I found similar questions - one in PySpark and the other in Scala. I do not know how to translate the PySpark code and I am getting an error with the Scala code.
PySpark Code:
split1_udf = udf(lambda value: value[0].item(), FloatType())
split2_udf = udf(lambda value: value[1].item(), FloatType())
output2 = randomforestoutput.select(split1_udf('probability').alias('c1'), split2_udf('probability').alias('c2'))
Or to append these columns to the original dataframe:
randomforestoutput.withColumn('c1', split1_udf('probability')).withColumn('c2', split2_udf('probability'))
Scala Code:
import org.apache.spark.sql.functions.udf
val getPOne = udf((v: org.apache.spark.mllib.linalg.Vector) => v(1))
model.transform(testDf).select(getPOne($"probability"))

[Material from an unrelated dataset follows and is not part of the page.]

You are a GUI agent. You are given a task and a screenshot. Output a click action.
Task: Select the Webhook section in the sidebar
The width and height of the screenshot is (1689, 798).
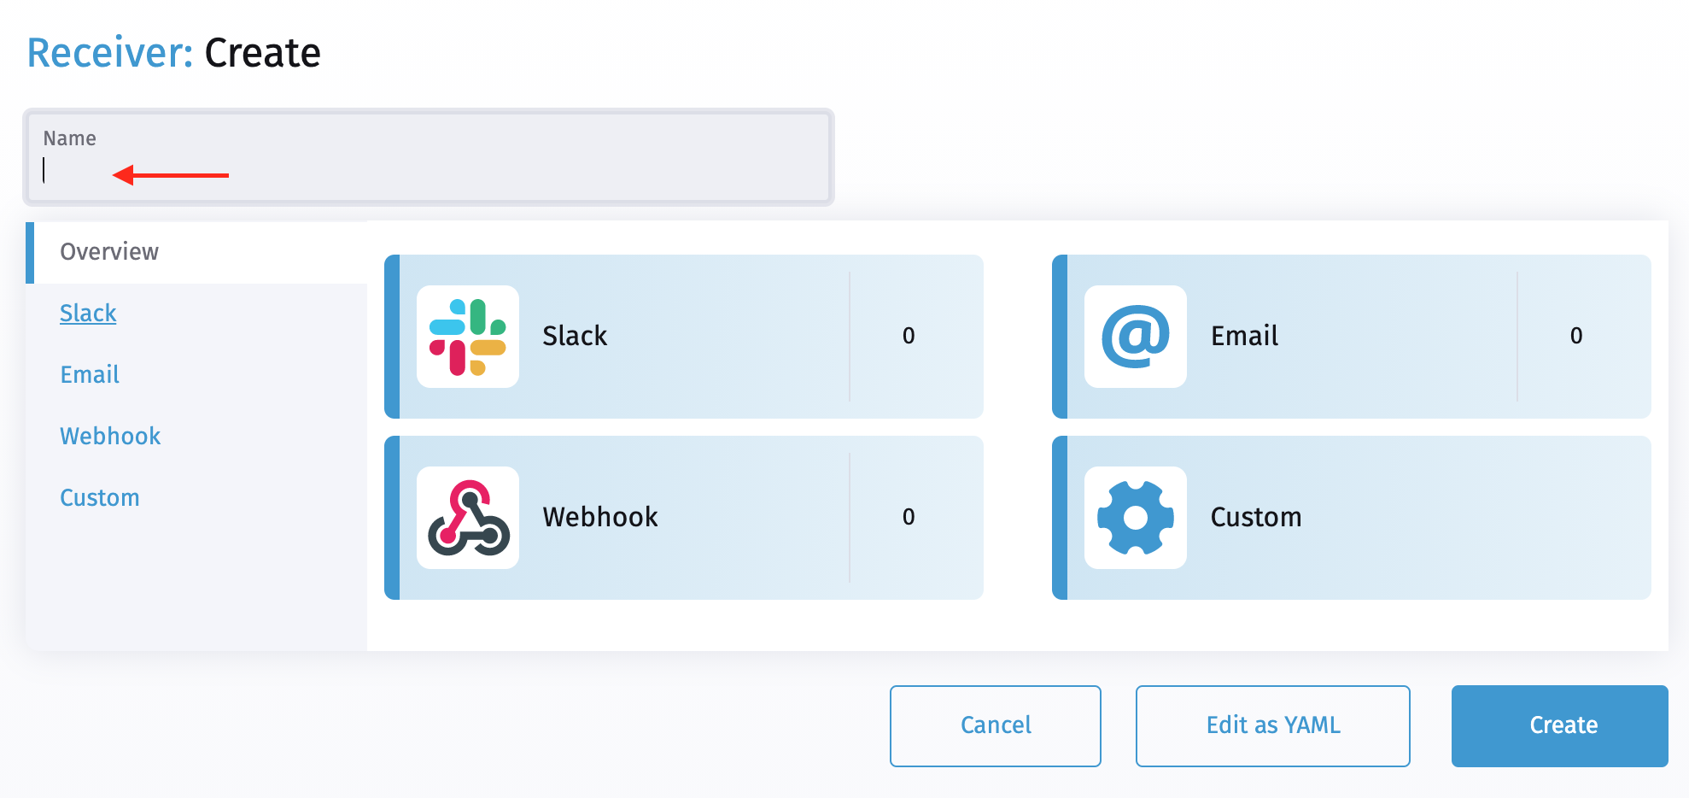[x=109, y=436]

I get the following error when I run the Scala code:
scala> predictions.select(getPOne(col("probability"))).show(false)
org.apache.spark.sql.AnalysisException: cannot resolve 'UDF(probability)' due to data type mismatch: argument 1 requires vector type, however, '`probability`' is of vector type.;;
'Project [UDF(probability#39) AS UDF(probability)#135]
+- Project [label#0, features#1, prediction#34, UDF(features#1) AS probability#39]
+- Project [label#0, features#1, UDF(features#1) AS prediction#34]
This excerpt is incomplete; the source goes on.